The incoming tide is pushing the warmer water into Broken Bay and Pittwater and there are some decent hungry fish coming aboard.
Early mornings we are seeing schools of kingfish, salmon and tailor milling around on the surface and most of the action is happening between Longnose Point and Soldiers Point. There is a common theme between all species at the moment and that is they want small baits or lures.
Small, clear soft plastics are accounting for some salmon whilst the 10g-20g metals are catching most of the tailor.
Kingfish, as we all know, can be a fussy bunch at the best of times and this month will be no different on Pittwater.
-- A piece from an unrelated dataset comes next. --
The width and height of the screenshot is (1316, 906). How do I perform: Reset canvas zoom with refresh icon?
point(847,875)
Downrigging small live squid will be the undoing of many of the kings this Summer but at the start of the season they will also hit small yellowtail or slimy mackerel. Both can normally be obtained on baitfish jigs at Barrenjoey Head or West Head.
For a greater chance at a kingfish you could be better off targeting Barrenjoey Headland with live yellowtail or slimies as the sun rises.
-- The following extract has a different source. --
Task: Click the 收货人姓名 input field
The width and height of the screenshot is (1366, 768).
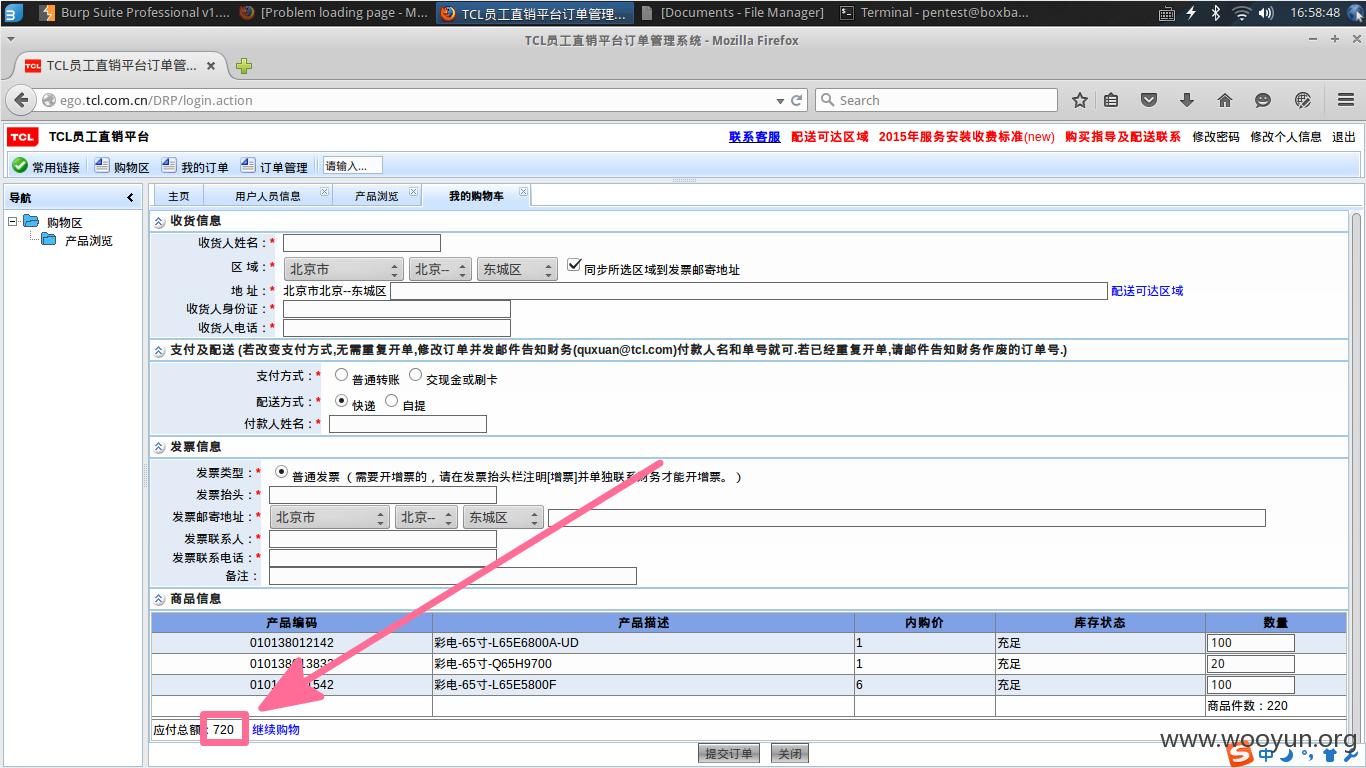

There has been a fair amount of activity around Barrenjoey as well as West Head. Downrigging will put you in with a great chance at catching a king but remember to trust your sounder and lower the bait to the same depth as the balled-up baitfish.
The other thing to try is to add some Glowbait to your livie before downrigging it. By applying this glowing coating you are making your bait show out from the rest of the panicking baitfish and rendering it more likely to be attacked.
Squid are again difficult this month but over the next few weeks we should start to see an increase in numbers as the small squid quickly grow and become noticeable.
Areas to try for smaller squid are the weed beds in Careel Bay, off Palm Beach and at The Basin.
No top colour seems to exist at the moment because the squid are changing their minds from one day to the next.
If you take a mate out with you, one of you should try fluoro colours and the other natural colours to find out what is working best. If you find it difficult to catch squid along Pittwater, head out to the ocean side of Barrenjoey Head and drift around with two squid jigs hanging off a paternoster rig.
There are some fish starting to chew around the reefs along Broken Bay. Bream, trevally and flathead are being caught at Flint and Steel, Middle Ground and right through to Juno Point.
The bigger jewfish shouldn’t be far away now and these areas will produce a few on the bigger high tides. Best baits at the start of the season are fresh-caught squid, yellowtail, pike and slimy mackerel. Try your better ‘secret’ spots on the tide change for your best chance.
Along the coast the fishing is starting to pick up. We have kingfish off most headlands between Broken Bay and Sydney Heads, with Newport Reef and Barrenjoey Head the best areas recently.
As the warmer water pushes along the coast the fish will move with it and it won’t be long before Long Reef sees its fair share of action.
There is also the odd school of bonito along the coast. These can be caught on fast retrieved metal lures to 20g or trolled bibbed lures.
The reefs further offshore are turning up quite a few fish when the leatherjackets aren’t there. Boultons Reef, the Trap Grounds, Mona Vale Wide and Long Reef have all seen snapper.
When a jacket-free reef is found there are marbled flathead, morwong, teraglin and nannygai to be caught.
The depth changes each week and we are at the moment chasing the areas that have current. The current seems to shift the jackets off the reefs and they seem to group in areas that have little to no current.
So as you can understand, one day you might hit paydirt in 30m but the next day you will succeed fishing wide in 85m.
Flathead are gathering off Broken Bay through to Narrabeen in 50m-70m, where they can be caught rather easily if the trawlers haven’t been hitting them.
Please take only what you need for an immediate feed and release the rest so they can be caught next time. Best baits have been pilchards or the sand eels that are being spewed up by the caught flathead.
Just use a paternoster rig or soft plastics and both will see you onto many fish before too long.